Delft is bereid hem de kapitale som van 19.000 pond voor te schieten. De stad vraagt natuurlijk wel om een onderpand: een deel van de keizerlijke domeinen. Het beheer daarvan levert voldoende inkomsten op om de jaarlijkse rente te dekken, tot de hoofdsom van de lening wordt afgelost.

En zo int de thesaurier van Delft opeens een aantal belastingen en accijnzen die voorheen in de keizerlijke kas belandden. Hij exploiteert bijvoorbeeld de ambachtsheerlijkheid van Schoonderloo, bij Delfshaven. Daar mag het stadsbestuur de schout en de secretaris aanstellen en de inkomsten uit die ambten opstrijken. Ook de veerrechten en de biertol van Schoonderloo incasseert Delft, net als de visrechten in de Maas en in de Berkelse meren. Maar de grootste klap is de haverpacht van Pijnacker. Dat is een oeroude heffing op wat ooit het belangrijkste landbouwgewas van dit ambacht was. Oorspronkelijk wordt die voldaan in natura, door afdracht van een bepaald gedeelte van de oogst aan de graaf van Holland, die de haver voert aan zijn paarden. Met de opkomst van de geldeconomie wordt de haverpacht steeds vaker afgekocht en uiteindelijk is het een ‘gewone’ grondbelasting.
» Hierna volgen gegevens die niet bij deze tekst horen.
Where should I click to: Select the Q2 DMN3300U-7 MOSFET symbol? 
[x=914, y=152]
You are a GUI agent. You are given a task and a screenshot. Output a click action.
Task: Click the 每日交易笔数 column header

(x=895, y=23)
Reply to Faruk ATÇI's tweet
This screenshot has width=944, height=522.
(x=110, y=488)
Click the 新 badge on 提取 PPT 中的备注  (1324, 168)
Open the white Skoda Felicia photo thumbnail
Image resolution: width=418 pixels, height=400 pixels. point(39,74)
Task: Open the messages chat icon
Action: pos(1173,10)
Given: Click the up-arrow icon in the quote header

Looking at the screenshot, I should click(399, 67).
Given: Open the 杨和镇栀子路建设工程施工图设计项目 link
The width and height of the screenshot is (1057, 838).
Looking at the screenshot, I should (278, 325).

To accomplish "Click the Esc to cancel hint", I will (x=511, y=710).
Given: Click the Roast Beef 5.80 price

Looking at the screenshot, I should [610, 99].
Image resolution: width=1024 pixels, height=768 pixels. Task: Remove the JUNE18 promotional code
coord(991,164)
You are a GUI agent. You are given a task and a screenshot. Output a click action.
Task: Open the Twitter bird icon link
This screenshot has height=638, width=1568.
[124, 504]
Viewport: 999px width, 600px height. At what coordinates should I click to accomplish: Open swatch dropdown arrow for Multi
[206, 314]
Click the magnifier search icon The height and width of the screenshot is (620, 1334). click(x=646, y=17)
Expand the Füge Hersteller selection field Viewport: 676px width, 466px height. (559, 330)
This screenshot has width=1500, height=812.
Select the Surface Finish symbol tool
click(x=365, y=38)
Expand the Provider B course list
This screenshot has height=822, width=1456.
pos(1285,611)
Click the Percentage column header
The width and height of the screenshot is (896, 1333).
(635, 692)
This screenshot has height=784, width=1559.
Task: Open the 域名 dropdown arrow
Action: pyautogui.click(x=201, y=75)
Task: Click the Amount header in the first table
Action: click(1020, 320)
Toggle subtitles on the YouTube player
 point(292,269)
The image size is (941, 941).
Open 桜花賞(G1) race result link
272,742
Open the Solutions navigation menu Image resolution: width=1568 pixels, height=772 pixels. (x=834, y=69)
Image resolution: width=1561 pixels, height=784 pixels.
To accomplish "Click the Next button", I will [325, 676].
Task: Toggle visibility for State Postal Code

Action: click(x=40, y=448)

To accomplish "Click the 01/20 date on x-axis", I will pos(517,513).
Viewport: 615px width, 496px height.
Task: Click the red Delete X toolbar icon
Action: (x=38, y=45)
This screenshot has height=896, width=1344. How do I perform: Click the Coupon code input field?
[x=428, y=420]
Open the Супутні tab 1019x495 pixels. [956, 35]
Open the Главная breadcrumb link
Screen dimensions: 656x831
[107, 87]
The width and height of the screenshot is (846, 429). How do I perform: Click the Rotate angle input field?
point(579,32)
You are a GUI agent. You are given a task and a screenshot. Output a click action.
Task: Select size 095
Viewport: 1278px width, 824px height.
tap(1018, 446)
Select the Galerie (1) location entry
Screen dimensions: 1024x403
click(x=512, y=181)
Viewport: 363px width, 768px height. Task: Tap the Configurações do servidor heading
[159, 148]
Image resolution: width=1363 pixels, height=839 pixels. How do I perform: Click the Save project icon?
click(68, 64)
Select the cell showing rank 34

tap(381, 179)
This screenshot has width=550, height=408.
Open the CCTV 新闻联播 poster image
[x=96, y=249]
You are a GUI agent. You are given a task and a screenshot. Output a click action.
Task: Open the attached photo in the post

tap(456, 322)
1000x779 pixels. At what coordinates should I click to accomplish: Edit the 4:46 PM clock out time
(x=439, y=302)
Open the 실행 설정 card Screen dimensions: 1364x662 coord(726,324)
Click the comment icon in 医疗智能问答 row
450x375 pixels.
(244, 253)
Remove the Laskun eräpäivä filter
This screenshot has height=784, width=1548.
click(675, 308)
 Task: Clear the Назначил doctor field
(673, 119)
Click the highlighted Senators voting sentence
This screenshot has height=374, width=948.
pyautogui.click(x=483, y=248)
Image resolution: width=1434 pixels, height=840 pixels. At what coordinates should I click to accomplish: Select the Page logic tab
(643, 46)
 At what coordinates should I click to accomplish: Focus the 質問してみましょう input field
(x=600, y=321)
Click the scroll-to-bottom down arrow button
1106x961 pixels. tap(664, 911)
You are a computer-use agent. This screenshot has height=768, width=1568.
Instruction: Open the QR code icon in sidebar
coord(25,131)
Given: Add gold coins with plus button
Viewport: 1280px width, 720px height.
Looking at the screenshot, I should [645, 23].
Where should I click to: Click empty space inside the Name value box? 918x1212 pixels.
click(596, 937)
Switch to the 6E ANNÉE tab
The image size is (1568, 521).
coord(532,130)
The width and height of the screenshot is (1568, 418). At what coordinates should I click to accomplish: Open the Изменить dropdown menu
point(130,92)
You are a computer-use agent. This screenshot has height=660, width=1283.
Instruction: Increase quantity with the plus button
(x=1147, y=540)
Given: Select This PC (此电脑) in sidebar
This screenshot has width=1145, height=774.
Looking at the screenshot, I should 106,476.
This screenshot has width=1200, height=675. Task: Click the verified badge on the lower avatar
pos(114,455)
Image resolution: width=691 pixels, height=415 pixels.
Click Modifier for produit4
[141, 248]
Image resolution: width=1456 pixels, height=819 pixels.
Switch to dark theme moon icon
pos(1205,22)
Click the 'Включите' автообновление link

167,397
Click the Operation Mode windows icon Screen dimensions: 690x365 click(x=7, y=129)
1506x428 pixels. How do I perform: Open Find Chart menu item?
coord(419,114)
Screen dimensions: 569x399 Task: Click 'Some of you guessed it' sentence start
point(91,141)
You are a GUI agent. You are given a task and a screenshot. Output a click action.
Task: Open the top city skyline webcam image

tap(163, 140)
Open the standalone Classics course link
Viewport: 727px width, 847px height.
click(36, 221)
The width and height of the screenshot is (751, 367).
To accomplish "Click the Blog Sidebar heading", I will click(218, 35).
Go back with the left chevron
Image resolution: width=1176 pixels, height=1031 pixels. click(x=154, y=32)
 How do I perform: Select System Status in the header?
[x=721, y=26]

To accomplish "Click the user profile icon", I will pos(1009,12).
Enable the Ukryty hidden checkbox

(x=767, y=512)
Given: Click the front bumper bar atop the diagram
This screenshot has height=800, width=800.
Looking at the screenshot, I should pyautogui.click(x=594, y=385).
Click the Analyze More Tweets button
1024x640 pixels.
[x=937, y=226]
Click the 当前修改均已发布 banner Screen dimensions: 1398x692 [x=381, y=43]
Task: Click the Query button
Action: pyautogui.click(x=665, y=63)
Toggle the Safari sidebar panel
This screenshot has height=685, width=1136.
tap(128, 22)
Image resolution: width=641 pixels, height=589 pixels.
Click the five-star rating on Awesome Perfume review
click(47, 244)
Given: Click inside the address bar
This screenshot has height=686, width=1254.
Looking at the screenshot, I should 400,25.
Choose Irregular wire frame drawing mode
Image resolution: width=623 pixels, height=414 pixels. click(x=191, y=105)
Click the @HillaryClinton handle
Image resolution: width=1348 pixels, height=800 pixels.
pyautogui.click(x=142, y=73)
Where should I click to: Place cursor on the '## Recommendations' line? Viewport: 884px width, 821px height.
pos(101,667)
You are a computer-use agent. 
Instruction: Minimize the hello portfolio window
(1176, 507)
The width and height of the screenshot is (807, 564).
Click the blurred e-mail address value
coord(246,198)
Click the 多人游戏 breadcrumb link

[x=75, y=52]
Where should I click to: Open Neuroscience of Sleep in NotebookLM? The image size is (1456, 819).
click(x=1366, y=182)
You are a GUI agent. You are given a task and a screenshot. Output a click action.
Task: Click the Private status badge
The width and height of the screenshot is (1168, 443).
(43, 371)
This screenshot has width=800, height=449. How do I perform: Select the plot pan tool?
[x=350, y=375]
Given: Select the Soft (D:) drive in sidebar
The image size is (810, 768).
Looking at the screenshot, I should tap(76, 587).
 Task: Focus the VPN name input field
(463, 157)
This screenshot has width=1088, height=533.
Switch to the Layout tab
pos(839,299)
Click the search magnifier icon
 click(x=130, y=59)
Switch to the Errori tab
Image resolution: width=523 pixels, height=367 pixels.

Zoals gezegd: Delft mag deze rechten exploiteren tot de lening wordt afgelost. Maar keizer Karel V en ook zijn zoon Filips II slagen daar niet in. En als in 1568 de Opstand tegen het Spaanse gezag uitbreekt, is de kans op aflossing definitief verkeken. De Staten van Holland eigenen zich de vorstelijke domeinen in het gewest toe en maken ze te gelde om de opstand tegen hun voormalige eigenaar te financieren. In 1583 verwerft Delft het onderpand definitief in eigendom als vergoeding voor de geleverde oorlogsinspanningen. Zodoende is de opbrengst van de haverpacht van Pijnacker tot de negentiende eeuw terug te vinden in de stadsrekeningen van Delft. Van tijd tot tijd legt de thesaurier een nieuw register aan waarin alle percelen en hun eigenaren staan, zodat hij weet wie hoeveel moet betalen – zoals dit fraaie exemplaar van 1771, in een met goud bestempelde band.